Thierry Lhermitte est un immense acteur. Bien qu'il doive sa popularité à des classiques humoristiques comme Les Bronzés, Le père Noël est une ordure, Le dîner de cons et plus récemment Quai d'Orsay, il ne faudrait surtout pas le limiter à des rôles légers. Il est également excellent lorsque vient le temps de tâter le sérieux, comme ce fut le cas il y a quelques années sur le bouillant Une affaire privée de Guillaume Nicloux.
Il est au sommet de son art et le coeur même de La nouvelle vie de Paul Sneijder, une comédie dramatique qui se déroule à Montréal. En père éploré qui tente de rebondir après la mort violente de sa fille dans un ascenseur, il livre une performance phénoménale. Tout se passe dans ses yeux tristes, ses non-dits et ses silences révélateurs. Il y a une souffrance latente et un désir de reconnecter à l'essentiel au sein même d'une société capitaliste et formatée. L'action se déroule principalement sur L'Île-des-Soeurs et ce n'est pas un hasard. Comme les troublants films de morts-vivants qu'a tournés David Cronenberg à cet endroit il y a de ça quatre décennies, il n'y a probablement aucun lieu qui suscite davantage un sentiment d'isolement. Ce dernier est exacerbé par ce froid ambiant et la neige qui y règne.
Le cinéaste Thomas Vincent qui abandonne finalement le suspense après quelques essais infructueux (Le nouveau protocole était le dernier en liste) a toutefois tendance à souligner un peu trop les troubles psychologiques de son héros à l'aide d'une mise en scène qui fait soudainement de l'esbroufe. C'est notamment le cas lors des retours dans le passé et des cauchemars récurrents. Elle est plus efficace et poétique lorsqu'elle se tient subtilement à côté du protagoniste, utilisant la lenteur et les répétitions pour faire ressentir son mal de vivre et son ennui. En arrosant évidemment le tout de compositions musicales du groupe Timber Timbre.
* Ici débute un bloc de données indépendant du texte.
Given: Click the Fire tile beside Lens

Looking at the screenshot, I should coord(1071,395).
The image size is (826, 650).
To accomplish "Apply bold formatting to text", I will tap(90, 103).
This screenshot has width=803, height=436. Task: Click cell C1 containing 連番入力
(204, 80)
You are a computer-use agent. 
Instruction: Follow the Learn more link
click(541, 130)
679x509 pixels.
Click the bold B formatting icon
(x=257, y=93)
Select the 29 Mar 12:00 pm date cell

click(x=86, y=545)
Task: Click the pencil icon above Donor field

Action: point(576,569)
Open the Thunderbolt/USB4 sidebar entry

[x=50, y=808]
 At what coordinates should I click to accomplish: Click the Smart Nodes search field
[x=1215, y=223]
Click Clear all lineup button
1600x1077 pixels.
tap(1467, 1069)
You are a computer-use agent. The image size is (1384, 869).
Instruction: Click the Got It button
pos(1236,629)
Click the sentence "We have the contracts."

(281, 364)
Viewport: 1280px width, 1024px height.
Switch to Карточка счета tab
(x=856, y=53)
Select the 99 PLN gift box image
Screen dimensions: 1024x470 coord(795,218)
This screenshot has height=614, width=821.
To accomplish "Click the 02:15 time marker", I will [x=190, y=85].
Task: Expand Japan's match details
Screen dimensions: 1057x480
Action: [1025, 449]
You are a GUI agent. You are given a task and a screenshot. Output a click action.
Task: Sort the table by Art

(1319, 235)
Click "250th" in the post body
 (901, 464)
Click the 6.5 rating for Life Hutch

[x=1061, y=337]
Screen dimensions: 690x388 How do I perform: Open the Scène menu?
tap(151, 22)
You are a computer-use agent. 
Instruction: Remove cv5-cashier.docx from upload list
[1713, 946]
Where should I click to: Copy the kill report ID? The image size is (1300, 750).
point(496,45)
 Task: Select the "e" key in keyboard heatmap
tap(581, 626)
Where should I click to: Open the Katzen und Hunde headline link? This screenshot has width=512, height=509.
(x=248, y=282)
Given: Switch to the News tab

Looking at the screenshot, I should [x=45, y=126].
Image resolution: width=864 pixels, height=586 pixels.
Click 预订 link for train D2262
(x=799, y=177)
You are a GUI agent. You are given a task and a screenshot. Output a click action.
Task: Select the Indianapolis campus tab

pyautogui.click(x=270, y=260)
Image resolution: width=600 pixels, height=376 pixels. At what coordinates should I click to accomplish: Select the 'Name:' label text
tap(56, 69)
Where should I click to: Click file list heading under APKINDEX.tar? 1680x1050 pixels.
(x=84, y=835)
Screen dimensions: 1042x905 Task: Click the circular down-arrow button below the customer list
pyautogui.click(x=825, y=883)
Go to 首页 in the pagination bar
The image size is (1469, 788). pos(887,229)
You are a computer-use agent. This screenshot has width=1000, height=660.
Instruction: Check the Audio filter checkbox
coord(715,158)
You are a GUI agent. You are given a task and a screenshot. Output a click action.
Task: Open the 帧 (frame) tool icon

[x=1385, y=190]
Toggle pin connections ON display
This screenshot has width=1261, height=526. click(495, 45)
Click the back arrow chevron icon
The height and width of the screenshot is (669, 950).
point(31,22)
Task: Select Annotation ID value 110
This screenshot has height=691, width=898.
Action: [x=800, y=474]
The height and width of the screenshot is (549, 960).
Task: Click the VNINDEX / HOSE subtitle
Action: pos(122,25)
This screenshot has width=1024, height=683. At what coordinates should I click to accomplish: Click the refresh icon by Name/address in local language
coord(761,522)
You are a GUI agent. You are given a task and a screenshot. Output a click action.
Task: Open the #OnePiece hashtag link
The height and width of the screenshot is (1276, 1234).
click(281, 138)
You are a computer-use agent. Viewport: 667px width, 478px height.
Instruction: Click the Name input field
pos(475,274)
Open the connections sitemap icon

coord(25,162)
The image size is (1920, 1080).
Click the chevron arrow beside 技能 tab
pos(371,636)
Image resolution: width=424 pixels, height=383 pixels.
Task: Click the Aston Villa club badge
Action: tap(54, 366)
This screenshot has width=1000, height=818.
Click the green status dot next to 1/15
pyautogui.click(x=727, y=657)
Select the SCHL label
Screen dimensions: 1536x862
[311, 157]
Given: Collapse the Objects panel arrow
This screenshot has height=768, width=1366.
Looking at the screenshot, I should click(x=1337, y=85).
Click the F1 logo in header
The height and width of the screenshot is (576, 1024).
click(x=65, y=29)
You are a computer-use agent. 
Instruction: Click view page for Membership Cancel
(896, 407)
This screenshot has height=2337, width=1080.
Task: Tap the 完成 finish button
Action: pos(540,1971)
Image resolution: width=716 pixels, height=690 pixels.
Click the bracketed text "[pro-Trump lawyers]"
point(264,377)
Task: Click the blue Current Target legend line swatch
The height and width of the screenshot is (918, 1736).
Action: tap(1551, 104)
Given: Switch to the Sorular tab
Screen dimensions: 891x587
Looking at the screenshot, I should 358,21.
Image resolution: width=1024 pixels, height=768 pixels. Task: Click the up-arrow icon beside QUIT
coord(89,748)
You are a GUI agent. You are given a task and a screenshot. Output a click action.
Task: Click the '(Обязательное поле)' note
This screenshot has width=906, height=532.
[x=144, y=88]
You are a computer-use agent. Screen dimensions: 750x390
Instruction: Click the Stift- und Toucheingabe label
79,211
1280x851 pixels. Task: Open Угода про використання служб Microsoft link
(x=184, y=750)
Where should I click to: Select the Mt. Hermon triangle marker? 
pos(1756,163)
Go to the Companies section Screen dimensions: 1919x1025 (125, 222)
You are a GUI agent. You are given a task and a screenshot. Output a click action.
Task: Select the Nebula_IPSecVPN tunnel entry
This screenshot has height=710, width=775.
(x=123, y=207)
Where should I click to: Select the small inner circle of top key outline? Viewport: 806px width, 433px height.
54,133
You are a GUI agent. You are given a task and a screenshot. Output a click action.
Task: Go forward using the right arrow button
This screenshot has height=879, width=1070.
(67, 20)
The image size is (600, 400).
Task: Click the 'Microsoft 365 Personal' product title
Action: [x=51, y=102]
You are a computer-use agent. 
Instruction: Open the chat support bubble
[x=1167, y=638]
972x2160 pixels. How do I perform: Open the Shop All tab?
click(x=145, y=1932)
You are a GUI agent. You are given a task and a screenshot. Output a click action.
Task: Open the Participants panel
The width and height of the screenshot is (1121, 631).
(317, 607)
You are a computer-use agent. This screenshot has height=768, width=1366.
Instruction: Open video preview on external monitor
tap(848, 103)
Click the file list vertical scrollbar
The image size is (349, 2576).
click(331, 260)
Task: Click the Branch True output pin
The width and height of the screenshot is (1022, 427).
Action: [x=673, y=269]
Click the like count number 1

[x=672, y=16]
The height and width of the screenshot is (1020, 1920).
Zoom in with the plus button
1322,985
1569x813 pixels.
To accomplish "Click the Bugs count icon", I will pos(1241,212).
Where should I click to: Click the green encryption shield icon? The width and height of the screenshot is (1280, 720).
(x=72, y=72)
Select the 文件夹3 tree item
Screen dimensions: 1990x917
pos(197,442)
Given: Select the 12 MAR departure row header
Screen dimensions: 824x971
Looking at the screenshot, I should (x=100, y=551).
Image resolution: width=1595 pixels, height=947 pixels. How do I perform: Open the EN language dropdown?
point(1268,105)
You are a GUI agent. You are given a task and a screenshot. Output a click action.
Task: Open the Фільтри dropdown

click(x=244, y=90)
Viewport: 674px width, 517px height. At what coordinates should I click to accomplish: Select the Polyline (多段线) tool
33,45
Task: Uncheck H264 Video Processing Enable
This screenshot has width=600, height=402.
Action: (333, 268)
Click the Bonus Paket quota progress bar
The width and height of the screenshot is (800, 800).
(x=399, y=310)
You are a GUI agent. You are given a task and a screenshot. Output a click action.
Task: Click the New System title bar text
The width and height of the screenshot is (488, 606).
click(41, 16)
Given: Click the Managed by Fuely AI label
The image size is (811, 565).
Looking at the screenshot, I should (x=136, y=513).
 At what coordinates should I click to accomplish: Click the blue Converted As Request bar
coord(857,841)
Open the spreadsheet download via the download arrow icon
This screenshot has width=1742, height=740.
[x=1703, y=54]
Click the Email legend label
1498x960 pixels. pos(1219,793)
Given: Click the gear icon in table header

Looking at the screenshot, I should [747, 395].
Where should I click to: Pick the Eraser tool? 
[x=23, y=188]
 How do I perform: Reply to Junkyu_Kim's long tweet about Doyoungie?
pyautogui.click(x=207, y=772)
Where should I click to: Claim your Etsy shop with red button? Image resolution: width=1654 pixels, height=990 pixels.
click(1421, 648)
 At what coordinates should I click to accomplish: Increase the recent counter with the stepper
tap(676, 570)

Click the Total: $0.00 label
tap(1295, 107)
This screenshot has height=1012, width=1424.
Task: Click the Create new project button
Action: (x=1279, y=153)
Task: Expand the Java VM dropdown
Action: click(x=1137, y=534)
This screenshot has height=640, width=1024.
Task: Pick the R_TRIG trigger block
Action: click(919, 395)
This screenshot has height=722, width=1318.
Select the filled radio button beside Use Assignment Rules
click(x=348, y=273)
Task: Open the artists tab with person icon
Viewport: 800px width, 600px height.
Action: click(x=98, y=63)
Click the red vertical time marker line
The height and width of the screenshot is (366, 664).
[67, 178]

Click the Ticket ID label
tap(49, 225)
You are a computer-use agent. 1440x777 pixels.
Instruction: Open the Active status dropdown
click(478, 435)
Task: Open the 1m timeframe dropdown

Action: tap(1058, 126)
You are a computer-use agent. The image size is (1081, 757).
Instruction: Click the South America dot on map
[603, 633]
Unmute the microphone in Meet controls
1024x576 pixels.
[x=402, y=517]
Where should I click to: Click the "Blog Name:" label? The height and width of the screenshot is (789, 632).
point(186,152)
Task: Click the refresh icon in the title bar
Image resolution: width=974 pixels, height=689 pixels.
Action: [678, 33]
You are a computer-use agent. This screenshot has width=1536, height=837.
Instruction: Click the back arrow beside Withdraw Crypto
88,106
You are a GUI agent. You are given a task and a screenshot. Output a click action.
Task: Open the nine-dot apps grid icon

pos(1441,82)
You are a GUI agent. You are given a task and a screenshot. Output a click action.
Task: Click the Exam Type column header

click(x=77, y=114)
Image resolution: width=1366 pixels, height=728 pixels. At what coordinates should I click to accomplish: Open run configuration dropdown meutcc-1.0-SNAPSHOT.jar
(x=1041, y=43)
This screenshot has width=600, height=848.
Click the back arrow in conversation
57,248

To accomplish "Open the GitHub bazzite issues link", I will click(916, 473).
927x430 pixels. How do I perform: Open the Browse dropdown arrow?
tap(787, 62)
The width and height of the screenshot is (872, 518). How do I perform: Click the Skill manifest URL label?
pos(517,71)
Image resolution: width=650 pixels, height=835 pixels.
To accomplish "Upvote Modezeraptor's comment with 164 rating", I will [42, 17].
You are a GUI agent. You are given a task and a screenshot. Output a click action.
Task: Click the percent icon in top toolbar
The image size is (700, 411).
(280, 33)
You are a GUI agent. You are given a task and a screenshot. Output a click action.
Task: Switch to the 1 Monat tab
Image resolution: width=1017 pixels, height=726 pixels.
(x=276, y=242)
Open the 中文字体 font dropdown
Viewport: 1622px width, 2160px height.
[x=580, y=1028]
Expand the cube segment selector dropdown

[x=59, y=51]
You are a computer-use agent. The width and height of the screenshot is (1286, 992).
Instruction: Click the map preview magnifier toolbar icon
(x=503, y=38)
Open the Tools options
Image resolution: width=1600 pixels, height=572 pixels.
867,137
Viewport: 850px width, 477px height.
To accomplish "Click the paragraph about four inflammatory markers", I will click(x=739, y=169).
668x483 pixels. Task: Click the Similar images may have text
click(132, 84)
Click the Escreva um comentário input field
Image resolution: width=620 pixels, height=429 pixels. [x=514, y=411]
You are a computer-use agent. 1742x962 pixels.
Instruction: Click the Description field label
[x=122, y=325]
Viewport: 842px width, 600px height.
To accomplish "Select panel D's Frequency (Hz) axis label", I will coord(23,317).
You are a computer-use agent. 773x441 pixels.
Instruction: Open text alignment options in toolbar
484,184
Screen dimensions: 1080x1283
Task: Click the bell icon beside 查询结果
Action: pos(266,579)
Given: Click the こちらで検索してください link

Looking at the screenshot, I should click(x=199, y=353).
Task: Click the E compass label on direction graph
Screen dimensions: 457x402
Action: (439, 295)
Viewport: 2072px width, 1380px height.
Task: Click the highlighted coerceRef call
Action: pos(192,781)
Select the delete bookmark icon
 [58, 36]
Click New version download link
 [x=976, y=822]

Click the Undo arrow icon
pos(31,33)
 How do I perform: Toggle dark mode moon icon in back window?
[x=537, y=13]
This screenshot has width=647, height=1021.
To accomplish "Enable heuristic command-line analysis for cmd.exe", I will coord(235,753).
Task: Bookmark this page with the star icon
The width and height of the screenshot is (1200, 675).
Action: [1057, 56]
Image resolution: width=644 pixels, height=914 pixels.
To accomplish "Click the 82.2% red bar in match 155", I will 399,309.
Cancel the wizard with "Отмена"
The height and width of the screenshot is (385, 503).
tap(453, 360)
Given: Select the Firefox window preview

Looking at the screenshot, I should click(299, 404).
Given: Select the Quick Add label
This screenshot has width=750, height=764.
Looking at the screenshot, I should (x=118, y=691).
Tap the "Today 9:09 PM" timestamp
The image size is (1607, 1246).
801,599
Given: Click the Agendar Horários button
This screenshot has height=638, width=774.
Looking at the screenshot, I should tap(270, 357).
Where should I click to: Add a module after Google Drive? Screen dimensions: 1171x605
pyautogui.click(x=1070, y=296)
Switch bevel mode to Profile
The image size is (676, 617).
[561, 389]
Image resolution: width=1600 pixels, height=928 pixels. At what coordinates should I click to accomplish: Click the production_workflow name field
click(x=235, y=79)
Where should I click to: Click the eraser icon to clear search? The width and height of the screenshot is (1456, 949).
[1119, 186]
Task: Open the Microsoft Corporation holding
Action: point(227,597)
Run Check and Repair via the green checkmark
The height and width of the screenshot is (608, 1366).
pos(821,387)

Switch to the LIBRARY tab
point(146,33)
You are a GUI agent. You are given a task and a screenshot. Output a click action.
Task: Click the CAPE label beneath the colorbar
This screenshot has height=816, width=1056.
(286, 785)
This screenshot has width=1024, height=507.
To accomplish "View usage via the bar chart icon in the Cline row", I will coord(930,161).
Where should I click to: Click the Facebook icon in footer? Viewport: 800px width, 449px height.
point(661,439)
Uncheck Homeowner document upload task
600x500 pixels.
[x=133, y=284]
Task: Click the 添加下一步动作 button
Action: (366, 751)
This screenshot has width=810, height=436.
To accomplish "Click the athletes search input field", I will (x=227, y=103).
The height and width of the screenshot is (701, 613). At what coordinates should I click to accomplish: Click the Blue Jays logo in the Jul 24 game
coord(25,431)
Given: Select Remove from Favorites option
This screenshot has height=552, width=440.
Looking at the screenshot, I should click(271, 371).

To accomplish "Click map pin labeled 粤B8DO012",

En adaptant le livre de l'écrivain Jean-Paul Dubois, Vincent et son coscénariste Yaël Cojot-Goldberg arrivent efficacement à naviguer entre humour décalé, absurdité chronique et humeurs moroses sans trop se perdre. S'il n'est pas inédit et que quelques détours s'avèrent plus prévisibles (pensons seulement à la finale), le récit à saveur existentielle et spirituelle tombe à point et il bénéficie de la prestation de solides comédiens québécois comme Pierre Curzi, Guillaume Cyr, Hugo Dubé et Gabriel Sabourin. Un plus grand soin aurait toutefois pu être apporté aux dialogues qui semblent parfois plaqués et trop récités. En épouse égoïste, Géraldine Pailhas est irréprochable, étant sur une bonne lancée après Louis-Ferdinand Céline et Mobile étoile: deux oeuvres inégales où l'interprète brillait allègrement.
Fable douce-amère d'un homme qui part à la recherche de lui-même, La nouvelle vie de Paul Sneijder saura toucher des cordes sensibles. Derrière son discours conventionnel et attendu se cache un hymne à une existence différente et un Thierry Lhermitte parfaitement dans son élément. L'aventure vaut la peine seulement pour lui.